A common distinction in the determination of adversity for a change due to a test article is often made by differentiating among “primary, secondary, and tertiary effects” or “direct versus indirect toxicity,” especially when toxic effects involve the endocrine and immune systems (Kimber and Dearman 2002). However, it is important to distinguish the concept of primary, secondary, and tertiary toxicity, which define damage to one organ system or cell type caused by toxicity in another cell or system, from “markers” of toxicity, which are expected alterations of analyte levels that occur as a consequence of toxic damage. For example, primary renal damage may result in secondary metastatic calcification and potentially gastric dysfunction due to soft tissue mineralization (a tertiary effect). Such constructs of biologic processes may be very simple and thereby appropriate to make. On the other hand, higher serum levels of urea nitrogen and creatinine in such animals are markers of the toxicity that are well recognized and, consequently, appropriate to use within reports.

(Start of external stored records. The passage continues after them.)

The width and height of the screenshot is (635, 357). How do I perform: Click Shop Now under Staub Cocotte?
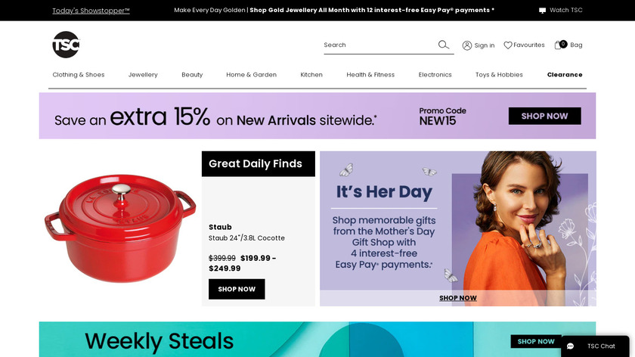[x=237, y=289]
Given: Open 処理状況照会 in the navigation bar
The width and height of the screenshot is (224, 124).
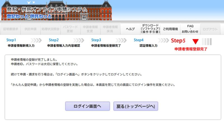Looking at the screenshot, I should pos(50,29).
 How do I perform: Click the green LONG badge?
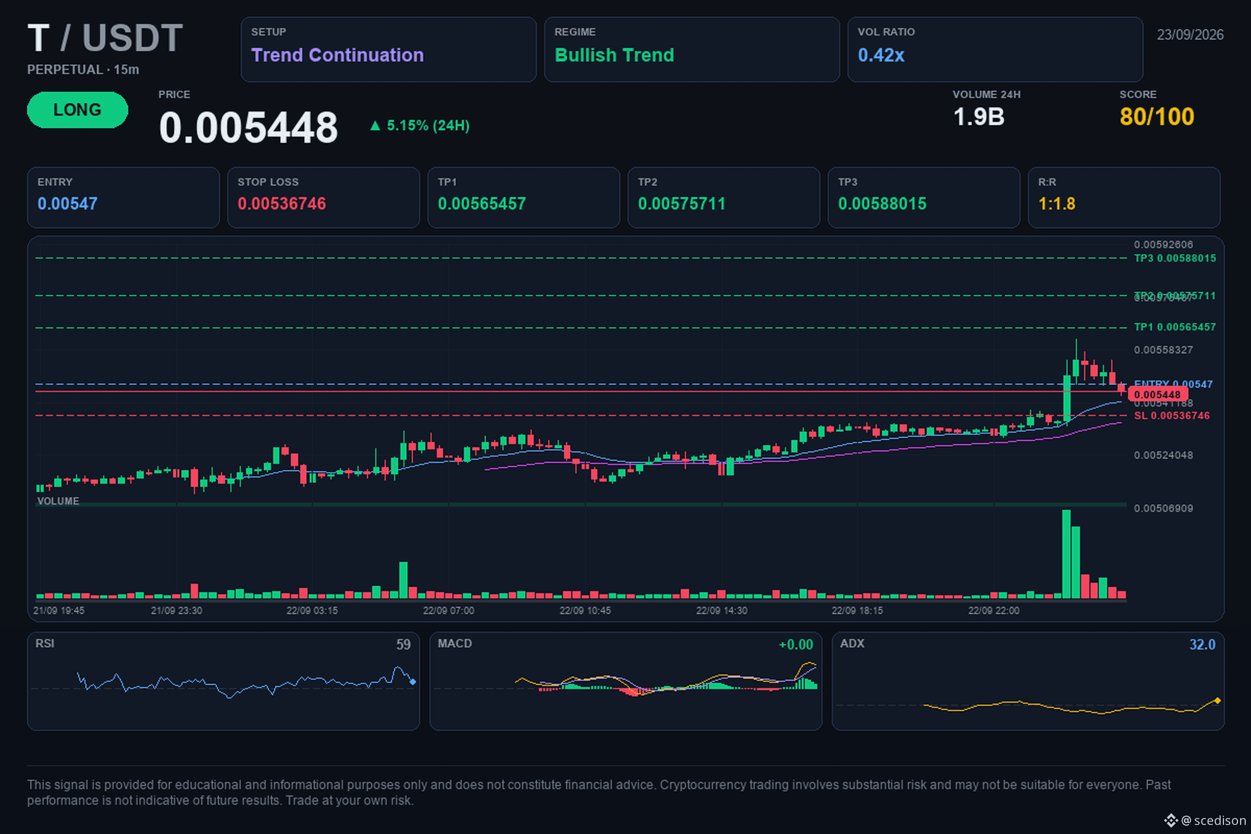(78, 110)
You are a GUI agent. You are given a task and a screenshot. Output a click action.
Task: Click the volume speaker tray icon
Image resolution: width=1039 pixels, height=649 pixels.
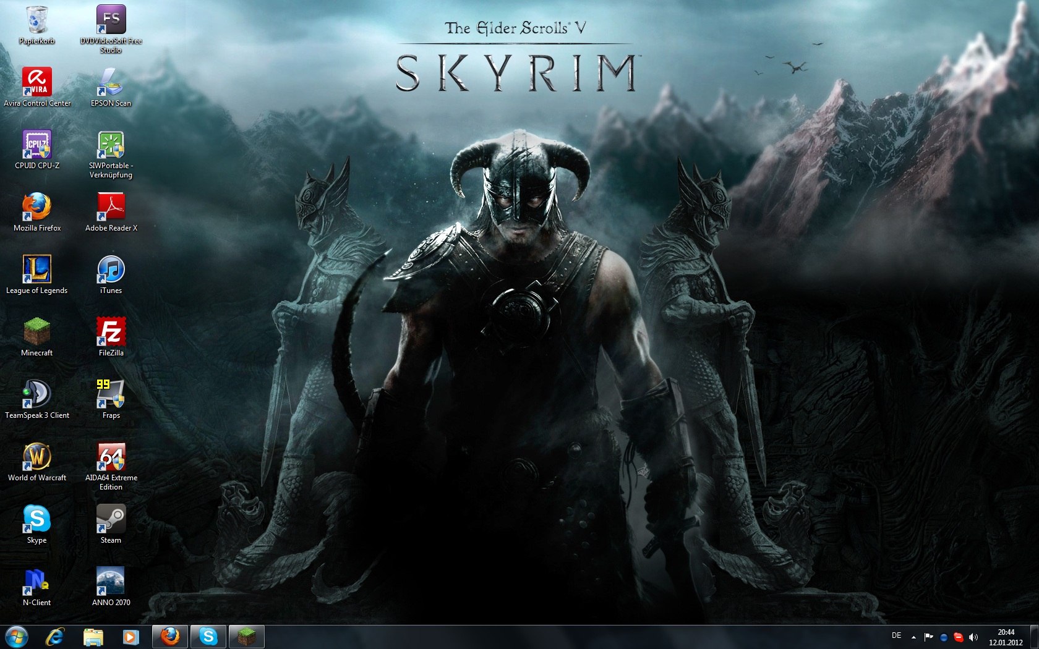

Discriminating primary changes that are directly caused by xenobiotic exposure from secondary and tertiary changes that arise as indirect consequences in response to a primary treatment-induced effect may appear obvious within a study data set, or they may be inferred from the literature. However, such determinations may be purely speculative and could lead to confusion when decisions regarding adversity are being made. It is often important to articulate in the final report the understood biologic processes and possible origins of the effects observed in the study. However, in the absence of data or a very compelling argument such as literature citations, it is not recommended to dismiss an otherwise adverse effect on the basis of speculation. For example, liver necrosis may be a secondary consequence of cardiac damage, but it also may signal that the test article is a primary hepatotoxicant. The distinction is important in that it assists in the risk assessment, but in itself, the distinction does not change the adversity designation of either the cardiac or the hepatic effects.

Another example in which speculation is used in assigning adversity to nonclinical data sets is the question of whether or not effects related to test articles represent an adaptive response (i.e., one presumed useful in allowing an organism to successfully adjust to xenobiotic exposure). In the context of toxicology, an adaptive response may be defined purely in terms of maintaining normal function as

… the process whereby a cell or organism responds to a xenobiotic so that the cell or organism will survive in the new environment that contains the xenobiotic without impairment of function. (Keller et al. 2012)

The intracellular accumulation of lipid, especially in hepatocytes, can also occur as adaptive change under conditions unrelated to enzyme induction. Examples include chronic overnutrition (resulting from inability to fully export recently processed lipids) and long-standing undernutrition (due to extensive fat mobilization with transport to the liver for processing). The recommendation with hepatic lipid accumulation, as with other potential adaptive responses (such as cell death as discussed above), is that determination of adversity is not predicated on presumptive biologic process(es) involved but rather is based on the nature and severity of the change itself. Lipid accumulation may not be judged to be adverse if it is of modest degree and does not progress over time toward marked fatty degeneration, pronounced metabolic disruption, or, eventually, cell death.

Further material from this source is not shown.